═════ MATERIAL FOR THIS TASK ═════

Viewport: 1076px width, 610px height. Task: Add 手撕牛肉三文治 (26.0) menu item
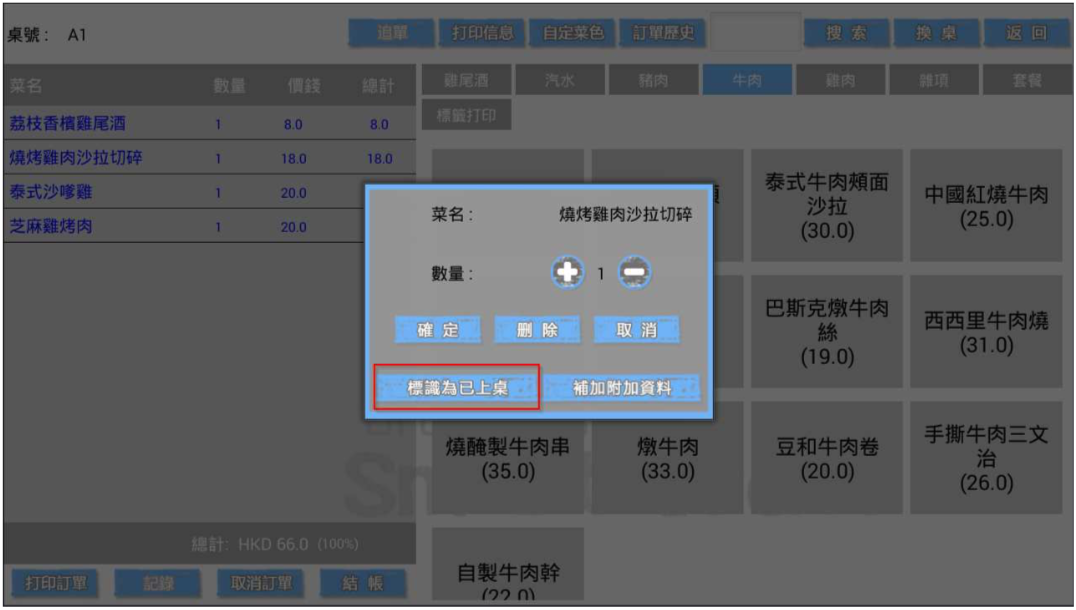pyautogui.click(x=986, y=459)
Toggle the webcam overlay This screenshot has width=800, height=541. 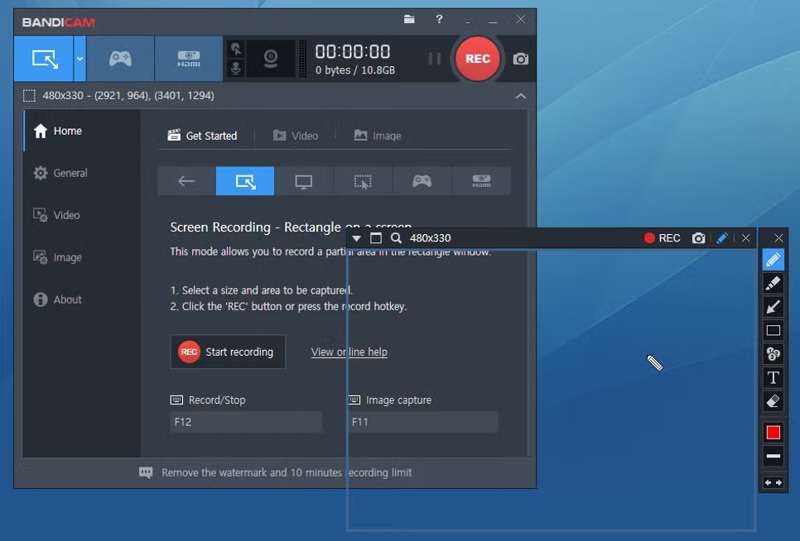270,59
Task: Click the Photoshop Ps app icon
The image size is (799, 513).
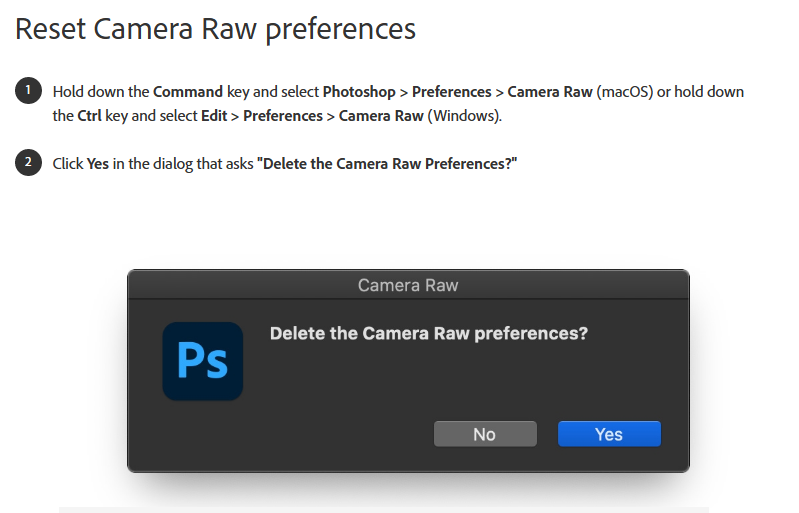Action: point(203,361)
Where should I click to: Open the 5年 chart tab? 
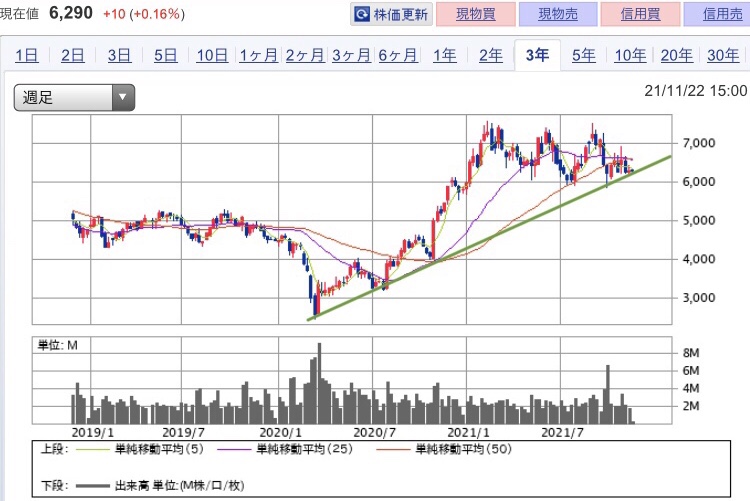point(584,56)
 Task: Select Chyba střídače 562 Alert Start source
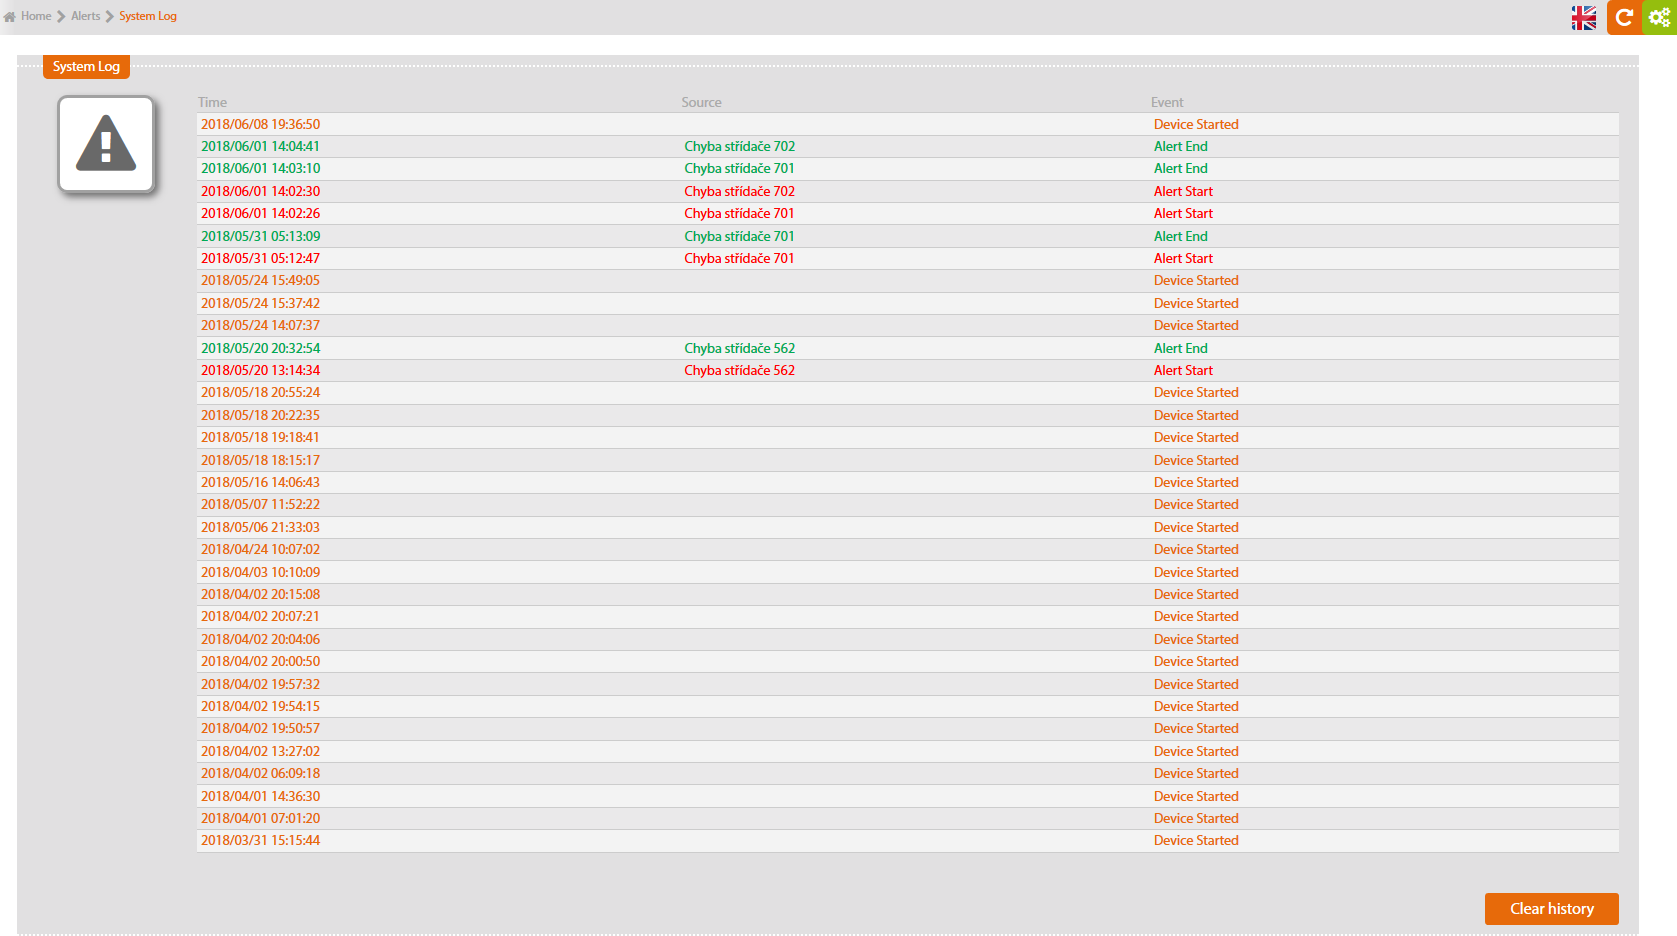[x=739, y=370]
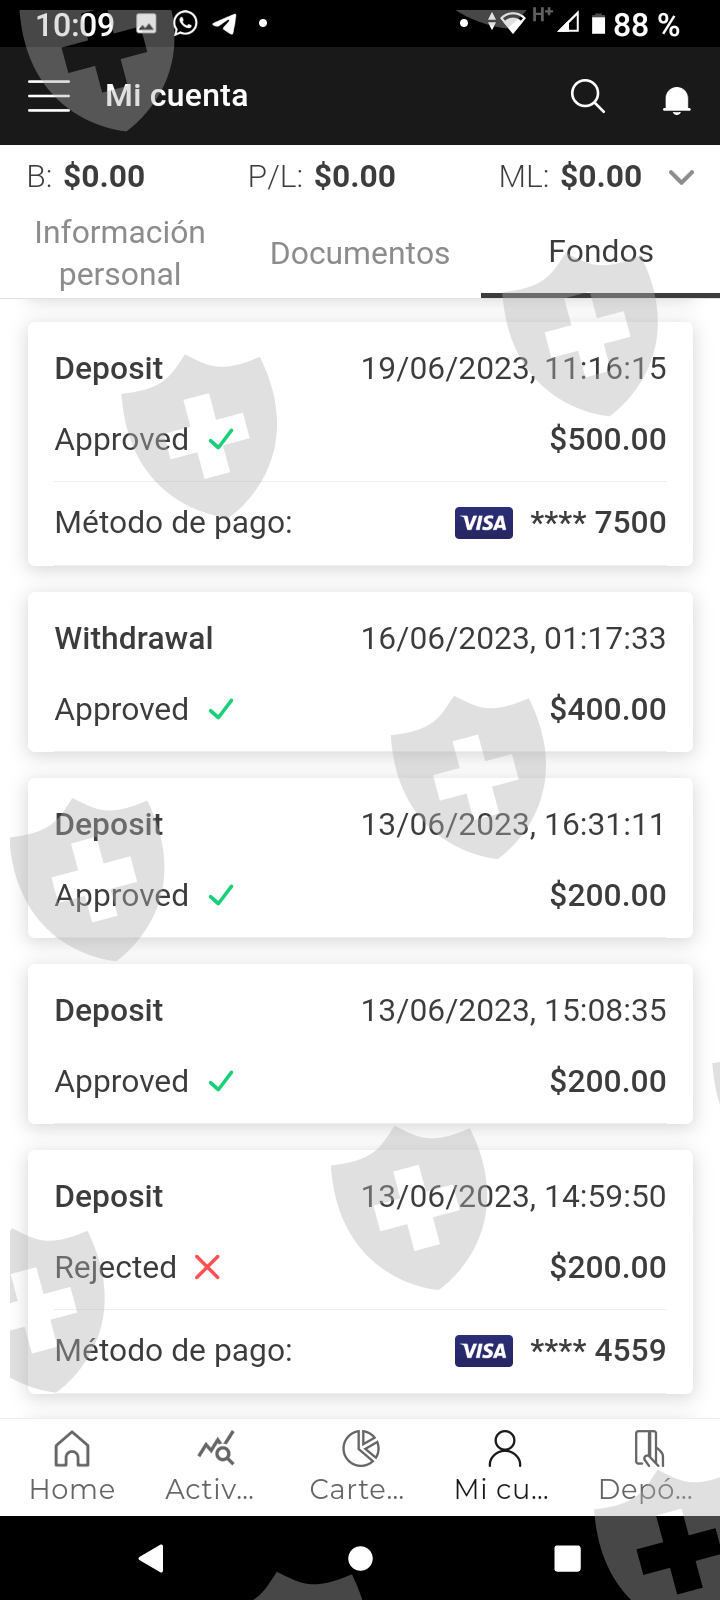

═════

INSTRUCTIONS FOR THE TASK. Exactly as written, give again every line from the one containing "Task: Click the Photoshop Ps app icon" through the last line of the material, both included, with the pictures left out.

SOLVED EXERCISE.
Task: Click the Photoshop Ps app icon
The image size is (799, 513).
Action: point(203,361)
Where should I click to: Open the 5年 chart tab? 
point(584,56)
 Task: Select Chyba střídače 562 Alert Start source
[x=739, y=370]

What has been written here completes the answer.